Martin's maximum is extremely strong, probably the strongest extension of $\mathsf{ZFC}$ that has been seriously investigated. It implies not just the consistency of $\mathsf{ZFC}$, but the existence of inner models with many large cardinals, which is significantly stronger. And its reach goes way beyond that: Once you start with (1), no further set forcing extension can change even the projective theory of the reals, so any such extension of (1) is $\Pi^1_n$-conservative over (1) for all $n$. 

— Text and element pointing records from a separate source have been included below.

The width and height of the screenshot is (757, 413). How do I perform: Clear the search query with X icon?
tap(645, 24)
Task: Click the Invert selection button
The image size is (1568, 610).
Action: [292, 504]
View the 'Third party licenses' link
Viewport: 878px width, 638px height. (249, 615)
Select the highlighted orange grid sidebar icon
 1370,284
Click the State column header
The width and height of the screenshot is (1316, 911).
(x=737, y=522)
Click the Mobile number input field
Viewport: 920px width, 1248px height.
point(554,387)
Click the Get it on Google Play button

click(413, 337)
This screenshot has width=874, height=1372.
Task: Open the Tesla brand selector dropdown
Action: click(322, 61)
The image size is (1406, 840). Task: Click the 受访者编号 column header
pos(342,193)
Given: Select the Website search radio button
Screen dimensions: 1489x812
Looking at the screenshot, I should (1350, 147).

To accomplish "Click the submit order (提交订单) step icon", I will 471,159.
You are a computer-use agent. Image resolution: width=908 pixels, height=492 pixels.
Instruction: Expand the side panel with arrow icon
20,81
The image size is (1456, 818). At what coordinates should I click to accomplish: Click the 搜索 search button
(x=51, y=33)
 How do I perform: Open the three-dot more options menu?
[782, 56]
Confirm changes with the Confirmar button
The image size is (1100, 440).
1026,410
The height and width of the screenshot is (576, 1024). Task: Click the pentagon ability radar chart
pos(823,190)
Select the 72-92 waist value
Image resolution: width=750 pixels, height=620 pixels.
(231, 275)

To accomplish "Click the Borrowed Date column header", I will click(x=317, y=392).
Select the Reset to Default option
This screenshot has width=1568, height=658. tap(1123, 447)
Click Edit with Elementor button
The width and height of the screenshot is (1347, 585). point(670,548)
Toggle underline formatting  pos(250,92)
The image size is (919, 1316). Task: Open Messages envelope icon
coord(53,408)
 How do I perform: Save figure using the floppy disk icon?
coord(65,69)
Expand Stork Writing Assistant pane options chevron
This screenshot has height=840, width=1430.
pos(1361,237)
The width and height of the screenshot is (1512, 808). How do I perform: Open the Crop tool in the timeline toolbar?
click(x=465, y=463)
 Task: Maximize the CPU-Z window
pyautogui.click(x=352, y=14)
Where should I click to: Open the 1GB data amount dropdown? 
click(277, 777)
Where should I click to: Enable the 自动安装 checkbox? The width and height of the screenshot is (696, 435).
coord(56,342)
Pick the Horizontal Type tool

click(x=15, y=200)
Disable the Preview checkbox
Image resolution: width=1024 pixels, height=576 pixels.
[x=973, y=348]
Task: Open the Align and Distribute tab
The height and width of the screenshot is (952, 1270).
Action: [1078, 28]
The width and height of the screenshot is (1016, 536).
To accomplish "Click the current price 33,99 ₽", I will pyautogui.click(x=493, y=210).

If $2^{\aleph_0}$ is inaccessible, then in particular $V\ne L$ and, in $L$, there is a strongly inaccessible cardinal. This is significantly stronger than the consistency of $\mathsf{ZFC}$, see here.
As for your general question, two suggestions: Conservativity is the wrong focus in the absence of $\mathsf{CH}$, as the first paragraph indicates. We instead look for maximal consequences in a precise technical sense. In this regard, my suggestion is studying Woodin's $\mathbb{P}_{max}$-theory, of which there are several excellent expositions (by Paul Larson, for instance) beyond Woodin's own book.
If you are interested in interesting statements without large cardinal impact (so that we do not violate $\Pi^0_1$-conservativity outright), then studying the theory of the reals is a good place to start. The book by Bartoszyński and Judah may help you here, as it discusses in detail many examples of extensions of $\mathsf{ZFC}$ that affect different levels of the projective hierarchy in interesting ways, without requiring the extreme strength or the technical know-how of Martin's maximum.